If you add Spring Security java config to your runtime classpath you
will enable HTTP basic authentication by default on all the endpoints.
In the pom.xml
it would look like this:
<dependency>
<groupId>org.springframework.boot</groupId>
<artifactId>spring-boot-starter-security</artifactId>
</dependency>
Try it out:
$ curl localhost:8080/
{"status": 403, "error": "Forbidden", "message": "Access Denied"}
$ curl user:<password>@localhost:8080/
{"message": "Hello World"}
The default auto configuration has an in-memory user database with one
entry, and the <password>
value has to be read from the logs (at
INFO level) by default. If you want to extend or expand that, or
point to a database or directory server, you only need to provide a
@Bean
definition for an AuthenticationManager
, e.g. in your
SampleController
:
@Autowired
public void configureGlobal(AuthenticationManagerBuilder auth) throws Exception {
auth.inMemoryAuthentication()
.withUser("client").password("secret").roles("USER");
}
Try it out:
$ curl user:password@localhost:8080/
{"status": 403, "error": "Forbidden", "message": "Access Denied"}
$ curl client:secret@localhost:8080/
{"message": "Hello World"}
Just add spring-jdbc
and an embedded database to your dependencies:
<dependency>
<groupId>org.springframework</groupId>
<artifactId>spring-jdbc</artifactId>
</dependency>
<dependency>
<groupId>org.hsqldb</groupId>
<artifactId>hsqldb</artifactId>
</dependency>
Then you will be able to inject a DataSource
into your controller:
@Controller
@EnableAutoConfiguration
@EnableConfigurationProperties(ServiceProperties.class)

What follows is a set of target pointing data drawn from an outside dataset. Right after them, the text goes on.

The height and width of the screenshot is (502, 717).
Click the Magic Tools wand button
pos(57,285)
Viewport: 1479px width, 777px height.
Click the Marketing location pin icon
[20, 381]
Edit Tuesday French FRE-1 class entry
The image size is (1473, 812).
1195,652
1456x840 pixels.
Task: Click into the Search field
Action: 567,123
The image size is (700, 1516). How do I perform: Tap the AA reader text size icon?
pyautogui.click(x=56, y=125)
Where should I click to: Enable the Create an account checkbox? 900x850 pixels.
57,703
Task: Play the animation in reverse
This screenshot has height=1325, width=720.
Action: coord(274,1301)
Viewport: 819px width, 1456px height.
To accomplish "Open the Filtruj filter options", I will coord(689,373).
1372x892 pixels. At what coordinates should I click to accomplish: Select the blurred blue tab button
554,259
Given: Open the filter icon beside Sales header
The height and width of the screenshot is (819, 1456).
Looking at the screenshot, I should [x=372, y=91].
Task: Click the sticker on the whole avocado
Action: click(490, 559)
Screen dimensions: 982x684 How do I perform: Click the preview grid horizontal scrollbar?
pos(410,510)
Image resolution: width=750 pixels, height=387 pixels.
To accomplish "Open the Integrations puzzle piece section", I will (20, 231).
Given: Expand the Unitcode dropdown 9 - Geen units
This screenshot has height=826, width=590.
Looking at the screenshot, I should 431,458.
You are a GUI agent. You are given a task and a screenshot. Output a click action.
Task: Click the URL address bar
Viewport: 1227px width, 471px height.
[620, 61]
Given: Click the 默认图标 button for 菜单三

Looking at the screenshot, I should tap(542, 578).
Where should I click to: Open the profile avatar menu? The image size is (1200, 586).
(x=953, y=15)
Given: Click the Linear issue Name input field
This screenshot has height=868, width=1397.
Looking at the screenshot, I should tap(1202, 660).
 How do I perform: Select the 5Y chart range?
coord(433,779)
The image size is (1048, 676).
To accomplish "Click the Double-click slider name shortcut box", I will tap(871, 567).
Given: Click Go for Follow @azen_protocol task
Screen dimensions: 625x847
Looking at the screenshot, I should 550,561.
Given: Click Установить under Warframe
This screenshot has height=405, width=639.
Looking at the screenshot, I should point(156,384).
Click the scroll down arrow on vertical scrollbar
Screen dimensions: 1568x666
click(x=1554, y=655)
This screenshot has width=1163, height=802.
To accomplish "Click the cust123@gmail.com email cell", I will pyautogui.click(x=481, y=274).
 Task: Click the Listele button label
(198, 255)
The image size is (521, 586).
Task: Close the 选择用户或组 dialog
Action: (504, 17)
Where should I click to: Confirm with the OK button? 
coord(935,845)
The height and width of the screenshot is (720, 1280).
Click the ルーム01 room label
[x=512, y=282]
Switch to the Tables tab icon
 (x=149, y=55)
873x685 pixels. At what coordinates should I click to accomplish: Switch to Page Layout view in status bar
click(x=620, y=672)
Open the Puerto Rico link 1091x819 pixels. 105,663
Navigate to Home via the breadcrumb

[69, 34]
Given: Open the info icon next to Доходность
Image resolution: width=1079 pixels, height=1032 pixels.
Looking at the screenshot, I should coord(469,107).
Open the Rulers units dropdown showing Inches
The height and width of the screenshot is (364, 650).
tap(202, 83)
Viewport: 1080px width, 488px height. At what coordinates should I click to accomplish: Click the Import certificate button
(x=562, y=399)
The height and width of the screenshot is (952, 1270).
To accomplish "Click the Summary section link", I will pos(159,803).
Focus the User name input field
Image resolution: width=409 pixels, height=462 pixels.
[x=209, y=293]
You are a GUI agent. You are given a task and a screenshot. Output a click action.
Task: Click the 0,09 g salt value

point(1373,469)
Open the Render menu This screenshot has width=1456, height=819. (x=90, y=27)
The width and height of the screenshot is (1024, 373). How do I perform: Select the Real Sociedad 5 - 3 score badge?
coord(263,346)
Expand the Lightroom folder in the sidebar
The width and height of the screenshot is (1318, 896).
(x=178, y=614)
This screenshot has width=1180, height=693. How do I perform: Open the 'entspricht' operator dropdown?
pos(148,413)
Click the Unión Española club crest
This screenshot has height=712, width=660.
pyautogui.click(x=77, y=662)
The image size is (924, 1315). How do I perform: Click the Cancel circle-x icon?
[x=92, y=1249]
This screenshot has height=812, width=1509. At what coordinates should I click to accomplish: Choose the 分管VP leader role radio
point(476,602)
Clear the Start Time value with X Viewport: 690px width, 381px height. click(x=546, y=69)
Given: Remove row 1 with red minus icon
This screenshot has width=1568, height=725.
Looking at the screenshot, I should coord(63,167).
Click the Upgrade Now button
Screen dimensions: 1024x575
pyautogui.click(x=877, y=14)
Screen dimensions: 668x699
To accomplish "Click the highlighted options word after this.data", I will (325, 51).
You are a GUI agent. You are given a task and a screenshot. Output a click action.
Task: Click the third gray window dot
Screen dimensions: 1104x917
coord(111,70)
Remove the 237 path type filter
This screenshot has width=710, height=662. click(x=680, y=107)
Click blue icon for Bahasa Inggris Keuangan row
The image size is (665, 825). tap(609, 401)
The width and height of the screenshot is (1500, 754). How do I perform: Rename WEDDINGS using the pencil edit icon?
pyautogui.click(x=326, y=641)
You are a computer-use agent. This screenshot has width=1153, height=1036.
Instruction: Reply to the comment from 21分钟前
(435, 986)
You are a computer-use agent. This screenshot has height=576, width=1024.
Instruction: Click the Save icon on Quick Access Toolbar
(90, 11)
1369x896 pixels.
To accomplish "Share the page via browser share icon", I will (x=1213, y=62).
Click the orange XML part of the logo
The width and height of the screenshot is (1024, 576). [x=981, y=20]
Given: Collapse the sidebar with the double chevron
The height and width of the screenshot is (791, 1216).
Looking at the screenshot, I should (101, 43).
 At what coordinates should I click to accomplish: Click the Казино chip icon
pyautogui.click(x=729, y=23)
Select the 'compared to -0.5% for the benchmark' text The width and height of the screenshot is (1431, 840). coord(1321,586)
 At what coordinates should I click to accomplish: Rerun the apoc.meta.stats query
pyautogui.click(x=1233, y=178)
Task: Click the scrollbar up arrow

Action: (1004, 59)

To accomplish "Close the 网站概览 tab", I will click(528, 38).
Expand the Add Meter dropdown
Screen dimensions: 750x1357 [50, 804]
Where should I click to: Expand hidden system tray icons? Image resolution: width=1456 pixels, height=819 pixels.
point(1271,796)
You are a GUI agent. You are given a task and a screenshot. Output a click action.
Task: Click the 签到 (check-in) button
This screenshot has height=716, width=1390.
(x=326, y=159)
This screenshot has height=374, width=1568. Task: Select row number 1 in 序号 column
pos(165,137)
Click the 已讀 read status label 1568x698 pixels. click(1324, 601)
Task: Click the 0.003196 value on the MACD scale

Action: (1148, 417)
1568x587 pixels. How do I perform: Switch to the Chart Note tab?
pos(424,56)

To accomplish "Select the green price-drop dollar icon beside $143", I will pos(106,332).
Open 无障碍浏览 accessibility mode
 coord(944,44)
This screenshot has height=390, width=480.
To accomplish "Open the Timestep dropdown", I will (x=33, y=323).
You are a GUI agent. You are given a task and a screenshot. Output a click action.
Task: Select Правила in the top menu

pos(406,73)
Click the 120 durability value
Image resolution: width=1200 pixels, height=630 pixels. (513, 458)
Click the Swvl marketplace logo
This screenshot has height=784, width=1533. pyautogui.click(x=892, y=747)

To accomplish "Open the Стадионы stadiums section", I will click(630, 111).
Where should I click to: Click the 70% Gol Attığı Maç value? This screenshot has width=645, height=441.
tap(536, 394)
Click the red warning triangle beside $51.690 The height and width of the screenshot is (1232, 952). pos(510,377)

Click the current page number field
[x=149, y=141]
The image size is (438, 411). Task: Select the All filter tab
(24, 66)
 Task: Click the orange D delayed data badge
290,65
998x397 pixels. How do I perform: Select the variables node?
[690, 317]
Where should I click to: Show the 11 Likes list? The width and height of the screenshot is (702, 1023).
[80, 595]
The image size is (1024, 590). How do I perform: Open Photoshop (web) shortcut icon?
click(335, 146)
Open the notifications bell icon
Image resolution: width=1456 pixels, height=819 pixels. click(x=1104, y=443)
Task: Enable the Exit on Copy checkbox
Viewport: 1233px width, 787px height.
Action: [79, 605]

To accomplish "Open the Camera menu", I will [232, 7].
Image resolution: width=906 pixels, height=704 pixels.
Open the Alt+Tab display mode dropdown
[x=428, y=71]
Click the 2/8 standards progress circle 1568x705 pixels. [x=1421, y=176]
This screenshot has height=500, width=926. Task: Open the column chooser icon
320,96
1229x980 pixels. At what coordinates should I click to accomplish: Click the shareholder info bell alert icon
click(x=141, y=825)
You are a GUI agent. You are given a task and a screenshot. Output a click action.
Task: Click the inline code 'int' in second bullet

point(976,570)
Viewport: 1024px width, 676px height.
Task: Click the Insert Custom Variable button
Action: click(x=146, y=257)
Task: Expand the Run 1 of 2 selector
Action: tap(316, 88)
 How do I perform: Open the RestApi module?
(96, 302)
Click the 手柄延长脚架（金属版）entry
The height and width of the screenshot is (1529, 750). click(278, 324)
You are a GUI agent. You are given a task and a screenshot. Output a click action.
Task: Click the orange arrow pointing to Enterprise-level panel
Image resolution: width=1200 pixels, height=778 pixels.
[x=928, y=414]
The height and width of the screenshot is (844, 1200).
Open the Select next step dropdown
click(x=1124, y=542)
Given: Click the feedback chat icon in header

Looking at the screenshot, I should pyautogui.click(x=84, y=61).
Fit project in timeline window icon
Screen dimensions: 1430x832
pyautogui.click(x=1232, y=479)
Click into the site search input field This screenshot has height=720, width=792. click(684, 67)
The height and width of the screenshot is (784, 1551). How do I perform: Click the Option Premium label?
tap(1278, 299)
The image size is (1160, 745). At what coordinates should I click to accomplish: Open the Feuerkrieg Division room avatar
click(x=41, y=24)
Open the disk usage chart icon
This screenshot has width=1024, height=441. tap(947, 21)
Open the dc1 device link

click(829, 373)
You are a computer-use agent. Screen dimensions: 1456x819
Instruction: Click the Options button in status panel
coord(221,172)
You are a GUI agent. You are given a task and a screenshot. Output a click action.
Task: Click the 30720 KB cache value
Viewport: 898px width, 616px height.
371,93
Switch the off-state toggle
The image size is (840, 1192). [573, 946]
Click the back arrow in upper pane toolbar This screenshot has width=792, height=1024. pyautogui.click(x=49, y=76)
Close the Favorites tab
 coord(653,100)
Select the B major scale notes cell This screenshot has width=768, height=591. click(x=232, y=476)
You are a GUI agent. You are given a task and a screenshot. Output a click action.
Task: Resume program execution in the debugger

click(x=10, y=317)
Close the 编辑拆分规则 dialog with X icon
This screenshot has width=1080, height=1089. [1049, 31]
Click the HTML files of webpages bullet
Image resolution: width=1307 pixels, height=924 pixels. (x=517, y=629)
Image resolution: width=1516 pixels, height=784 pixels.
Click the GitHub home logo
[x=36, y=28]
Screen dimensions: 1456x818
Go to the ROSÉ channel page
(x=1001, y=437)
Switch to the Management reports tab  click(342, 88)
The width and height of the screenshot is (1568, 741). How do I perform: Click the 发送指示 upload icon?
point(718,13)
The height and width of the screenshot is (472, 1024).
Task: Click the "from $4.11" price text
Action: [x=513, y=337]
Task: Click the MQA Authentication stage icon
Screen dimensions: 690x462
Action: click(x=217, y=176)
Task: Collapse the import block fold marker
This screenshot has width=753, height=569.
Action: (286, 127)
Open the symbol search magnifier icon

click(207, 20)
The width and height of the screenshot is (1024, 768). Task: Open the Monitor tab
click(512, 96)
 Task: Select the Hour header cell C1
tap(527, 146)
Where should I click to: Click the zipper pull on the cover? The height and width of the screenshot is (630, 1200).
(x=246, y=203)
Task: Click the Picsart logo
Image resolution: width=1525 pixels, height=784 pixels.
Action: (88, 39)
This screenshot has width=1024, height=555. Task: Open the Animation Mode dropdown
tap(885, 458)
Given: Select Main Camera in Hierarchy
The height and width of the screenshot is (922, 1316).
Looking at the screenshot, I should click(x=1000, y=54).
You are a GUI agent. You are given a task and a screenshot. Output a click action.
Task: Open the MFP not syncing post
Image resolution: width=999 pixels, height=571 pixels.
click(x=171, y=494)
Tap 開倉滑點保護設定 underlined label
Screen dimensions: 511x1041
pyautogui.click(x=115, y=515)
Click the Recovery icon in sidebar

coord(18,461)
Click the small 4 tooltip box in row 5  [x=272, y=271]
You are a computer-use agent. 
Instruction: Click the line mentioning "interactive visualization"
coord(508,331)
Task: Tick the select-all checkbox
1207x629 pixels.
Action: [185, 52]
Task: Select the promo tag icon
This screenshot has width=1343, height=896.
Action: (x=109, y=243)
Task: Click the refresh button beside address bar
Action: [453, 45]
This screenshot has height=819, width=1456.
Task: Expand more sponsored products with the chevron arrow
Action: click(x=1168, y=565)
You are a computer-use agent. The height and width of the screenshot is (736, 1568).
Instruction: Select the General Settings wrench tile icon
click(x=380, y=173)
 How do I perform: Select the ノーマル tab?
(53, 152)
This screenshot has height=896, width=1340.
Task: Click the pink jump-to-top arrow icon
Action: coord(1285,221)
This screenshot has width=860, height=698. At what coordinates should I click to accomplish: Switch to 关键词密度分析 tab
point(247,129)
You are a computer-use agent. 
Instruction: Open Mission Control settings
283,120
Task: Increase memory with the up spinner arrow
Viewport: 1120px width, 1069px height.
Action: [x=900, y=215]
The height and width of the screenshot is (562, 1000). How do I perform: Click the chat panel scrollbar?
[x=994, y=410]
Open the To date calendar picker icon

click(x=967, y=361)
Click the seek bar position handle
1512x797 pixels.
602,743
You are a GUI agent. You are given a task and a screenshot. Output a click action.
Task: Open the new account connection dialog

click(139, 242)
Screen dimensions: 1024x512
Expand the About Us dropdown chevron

public class SampleController {
private JdbcTemplate jdbcTemplate;
@Autowired
public SampleController(DataSource dataSource) {
this.jdbcTemplate = new JdbcTemplate(dataSource);
}
@RequestMapping("/")
@ResponseBody
public Map<String, String> helloWorld() {
return jdbcTemplate.queryForMap("SELECT * FROM MESSAGES WHERE ID=?", 0);
}
...
}
The app will run (with the new security configuration):
$ curl client:secret@localhost:8080/
{"error":"Internal Server Error", "status":500, "exception":...}
but there's no data in the database yet and the MESSAGES
table
doesn't even exist, so there's an error. One easy way to fix it is
to provide a schema.sql
script in the root of the classpath, e.g.
create table MESSAGES (
ID BIGINT NOT NULL PRIMARY KEY,
MESSAGE VARCHAR(255)
);
INSERT INTO MESSAGES (ID, MESSAGE) VALUES (0, 'Hello Phil');
Now when you run the app you get a sensible response:
$ curl client:secret@localhost:8080/
{"ID":0, "MESSAGE":"Hello Phil"}
Obviously, this is only the start, but hopefully you have a good grasp of the basics and are ready to try it out yourself.